四十雀の囀り日記

路上をゆるりと歩いたり、時に疾走したり。2004年から中国で暮らし、16年秋に13年ぶりに帰国しました。

インターネットの泡

上海浦東の超高層ビル街

 インターネットは何につながっているんだろう。

 僕が問いたいのは、システムの問題ではありません。インターネットから発信されるその情報は、どんな現実とつながっているのか。どんな人や物とつながっているのか、という疑問です。
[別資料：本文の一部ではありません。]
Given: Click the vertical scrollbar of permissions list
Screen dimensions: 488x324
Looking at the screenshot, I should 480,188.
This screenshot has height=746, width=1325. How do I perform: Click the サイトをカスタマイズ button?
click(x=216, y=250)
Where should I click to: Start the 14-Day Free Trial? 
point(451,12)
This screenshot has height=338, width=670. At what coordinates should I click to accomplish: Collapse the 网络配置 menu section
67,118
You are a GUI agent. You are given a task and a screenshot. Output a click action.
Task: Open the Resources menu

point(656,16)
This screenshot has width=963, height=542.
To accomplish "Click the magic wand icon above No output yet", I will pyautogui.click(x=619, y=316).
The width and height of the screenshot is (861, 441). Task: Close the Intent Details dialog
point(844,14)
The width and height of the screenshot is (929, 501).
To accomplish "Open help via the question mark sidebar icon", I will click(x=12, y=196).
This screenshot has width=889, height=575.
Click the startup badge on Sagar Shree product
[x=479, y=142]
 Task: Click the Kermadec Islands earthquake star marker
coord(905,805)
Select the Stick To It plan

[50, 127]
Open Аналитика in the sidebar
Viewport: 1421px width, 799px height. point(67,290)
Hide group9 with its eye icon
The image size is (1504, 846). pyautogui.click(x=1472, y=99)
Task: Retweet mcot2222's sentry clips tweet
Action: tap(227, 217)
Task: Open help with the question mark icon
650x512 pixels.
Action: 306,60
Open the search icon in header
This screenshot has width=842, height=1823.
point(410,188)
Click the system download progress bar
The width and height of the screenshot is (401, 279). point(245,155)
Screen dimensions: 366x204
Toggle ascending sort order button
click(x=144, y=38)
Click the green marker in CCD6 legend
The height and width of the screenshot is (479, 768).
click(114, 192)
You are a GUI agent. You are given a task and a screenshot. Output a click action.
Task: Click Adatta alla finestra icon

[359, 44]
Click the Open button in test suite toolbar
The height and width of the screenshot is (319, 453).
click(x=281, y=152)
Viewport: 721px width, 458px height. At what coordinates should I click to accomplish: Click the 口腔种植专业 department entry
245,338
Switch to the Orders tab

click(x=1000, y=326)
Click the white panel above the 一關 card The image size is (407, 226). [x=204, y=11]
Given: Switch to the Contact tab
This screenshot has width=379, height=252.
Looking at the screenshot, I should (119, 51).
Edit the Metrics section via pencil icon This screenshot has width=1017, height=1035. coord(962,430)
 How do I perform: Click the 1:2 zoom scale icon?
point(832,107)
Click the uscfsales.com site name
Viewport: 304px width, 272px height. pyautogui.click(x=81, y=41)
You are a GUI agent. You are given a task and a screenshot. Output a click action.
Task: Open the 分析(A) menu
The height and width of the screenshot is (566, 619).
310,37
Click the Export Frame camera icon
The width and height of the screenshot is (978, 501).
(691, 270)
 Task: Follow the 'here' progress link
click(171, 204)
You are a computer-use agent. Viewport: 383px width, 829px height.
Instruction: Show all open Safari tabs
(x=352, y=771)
 僕もネットが好きです。こうやってブログで日記を書いて楽しんでいるし、最近流行のmixiミクシィ)やGREE(グリー)なんていうコミュニティサイトにも参加して、友人たちと交流しています。仕事上の情報収集もネットを通してやることが多くなりました。

 しかし、ネットで流される情報の多くは、「情報」が「情報」を作り出していることが多いと気づきます。二次情報が三次情報を作り出すのみ。無数の次数の情報が溢れかえる泡世界。実態なき情報が情報を作る。まさしくネットバブルです。「現実」が情報となっているという実感は少ないのです。
 情報の基に、生身の人がいてほしいのです。そして確かな現実。この世界で動いている現実世界とつながっていることを感じられないと、僕は信用しません。

 でも、そんな薄っぺらいと思える情報でも、取引されて、しっかりとお金に化けてしまう。それも驚くような大金に化けています。いつかの日本のように、価値のない土地が投機の目的で何倍にも値上げされ、大金を生み出したバブルとそっくりです。「ネットバブル」も「土地バブル」も根っこはやはり同じなのでしょうか。


 僕のおやじは、精密部品を旋盤でこしらえる町工場の職人です。

 おやじの兄貴は、建築士です。

 おふくろの弟は、大工職人です。

 おやじのおやじ(祖父)は、もうこの世にはいませんが、桶をこしらえる桶職人でした。

 彼らはみんな、金属のキリコや土埃、おがくずにまみれて生きてきた人たちです。自らの手を汚して確かな物を作ってきた人たちです。
 彼ら物を作る人たちが世界の根底にあって僕らを支えてくれていると信じています。農業も同じです。僕たちが食べるものを作ってくれています。

 ネットがなんでしょう。バブルがなんでしょう。なんとかエモンが大金持ちでも僕はまったく尊敬できません。それより、水を一滴もこぼさない桶を木材で手作りしてしまうことのほうがはるかに驚いてしまいます。

 
 僕はこれまでに新聞の記事を書いてきたし、いまでも雑誌を作ったりしています。物はまったく作ってこなかった。いや、作れません。
 だからこそ僕は、物をつくっている人たちを忘れないでいたい。彼ら生身の人間に当たって得ることができる情報だけを伝えていこうと思っています。
 
 

 ところで、いま僕が暮らす中国。IT人口は2億5000万人になるとも言われます。巨大です。これから社会経済の発展とともにどんどん拡大していくでしょう。

 しかし。残る10億余の人はパソコンすら買うことができないという現実があります。
ネットという泡の世界に浮かれるのは勝手ですが、僕はそれよりも現実世界に生きる無数の人々の方にしっかりと目を向けていきたいと考えています。